In una partita come quella di ieri, la sua qualità avrebbe fatto comodo. Eccome. Wesley Sneijder continua a guardare le gare dell’Inter dal divano del proprio salotto ma a rimetterci, più che l’olandese, è la squadra nerazzurra. La sconfitta di ieri sera spiega in maniera perfetta come la punizione della società di corso Vittorio Emanuele (Non spalmi il contratto? Non giochi) si stia rivelando una splendida opera di autolesionismo. A Parma, Stramaccioni si è trovato di fronte alla necessità di sostituire Antonio Cassano, appiedato dal Giudice Sportivo dopo gli insulti rivolti all’arbitro Giacomelli nel post Inter-Cagliari. In una situazione normale, il tecnico nerazzurro si sarebbe affidato a Sneijder, affiancandolo a Palacio e Milito nell’ormai collaudatissimo tridente.

Emergenza – Quella che sta vivendo l’Inter, però, non è esattamente una situazione normale. Il talento di Utrecht è stato fatto fuori da diverso tempo – non inganni l’ultimatum dell’altro ieri: complici l’infortunio di Verona e l’altissimo rendimento del tridente Cassano-Palacio-Milito, la società ha deciso di accantonare Sneijder molto tempo addietro – e vive alla Pinetina da separato in casa. Senza Fantantonio ma con la necessità di non perdere la qualità che garantisce il talento barese, contro gli emiliani Stramaccioni ha deciso di affidarsi ad Alvarez: i risultati, però, non sono stati entusiasmanti, come ha ammesso lo stesso tecnico nerazzurro al termine del match del Tardini: “In un momento di emergenza Ricky ha fatto abbastanza bene nel primo tempo. Nella ripresa è un po’ calato, ma ci può stare: non giocava dal primo minuto da tanto tempo“.

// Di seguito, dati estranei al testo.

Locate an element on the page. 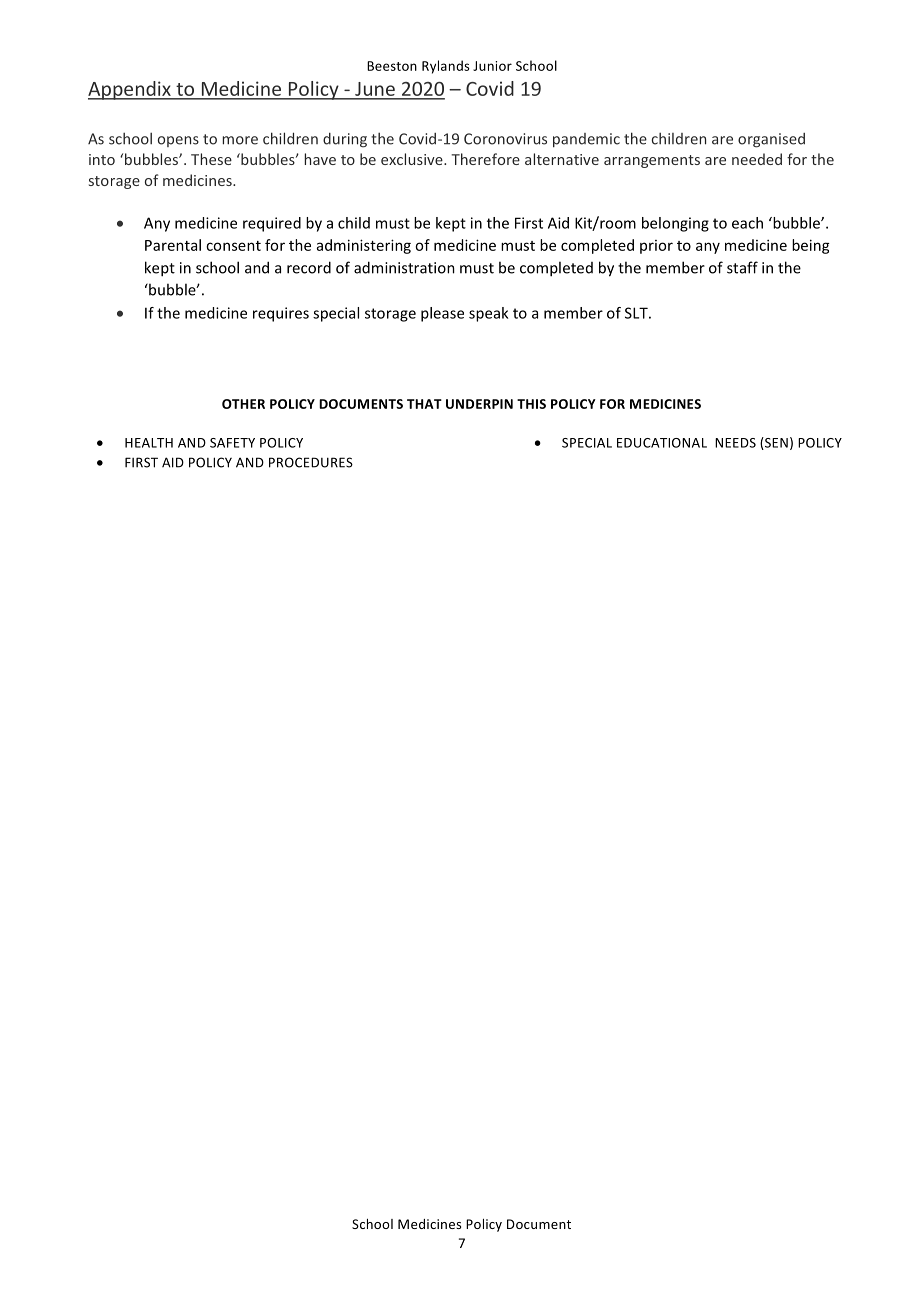  Junior is located at coordinates (492, 66).
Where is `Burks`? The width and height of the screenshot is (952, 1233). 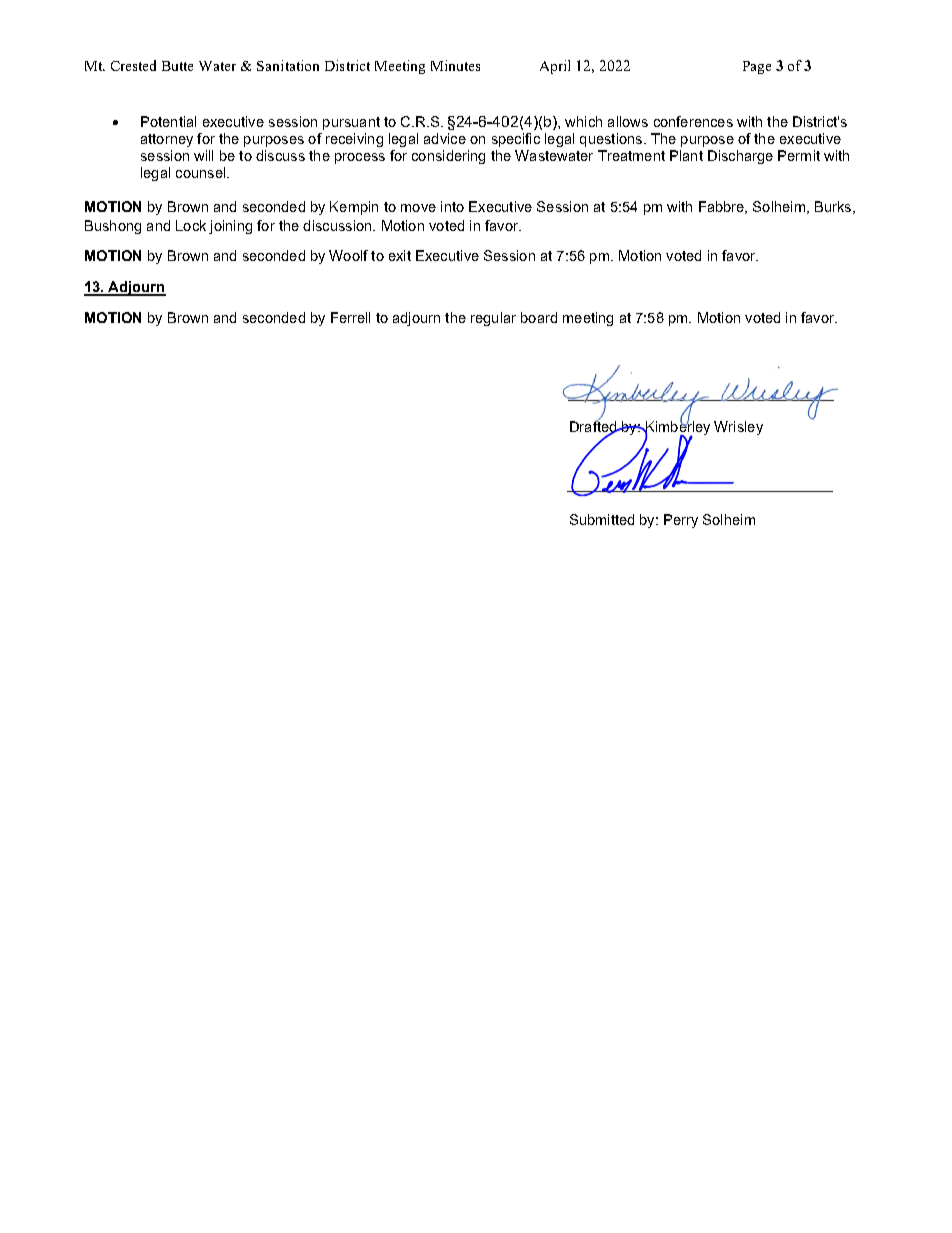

Giocatore importante – Sarà un caso, ma quello di ieri, per ammissione dello stesso allenatore dell’Inter, è stato “uno dei peggiori secondi tempi della stagione“. L’alibi della stanchezza post Europa League regge fino ad un certo punto: se hai bisogno di piedi buoni che diano qualità alla manovra – e questa squadra ne ha bisogno eccome – e hai a tua disposizione uno Sneijder finalmente guarito, lasciarlo fuori diventa un delitto. Seppur con spiegazioni non proprio limpidissime (“è una decisione della società, ma l’ultima parola spetta a me“), Stramaccioni è obbligato dal ruolo che occupa a schierarsi dalla parte di Branca e Moratti. Diverso il discorso relativo ai giocatori, che non hanno fatto mistero di sentire la mancanza del compagno: “Tutti speriamo che il capitolo Sneijder si risolva in fretta, è un giocatore a cui vogliamo bene“, ha detto ieri sera Cambiasso. Ancora più esplicito capitan Zanetti, l’altro senatore dello spogliatoio nerazzurro: “Wes si sta allenando bene con noi e sappiamo tutti quanto è importante: speriamo che si trovi una soluzione al più presto“. Sarebbe un bene per tutti.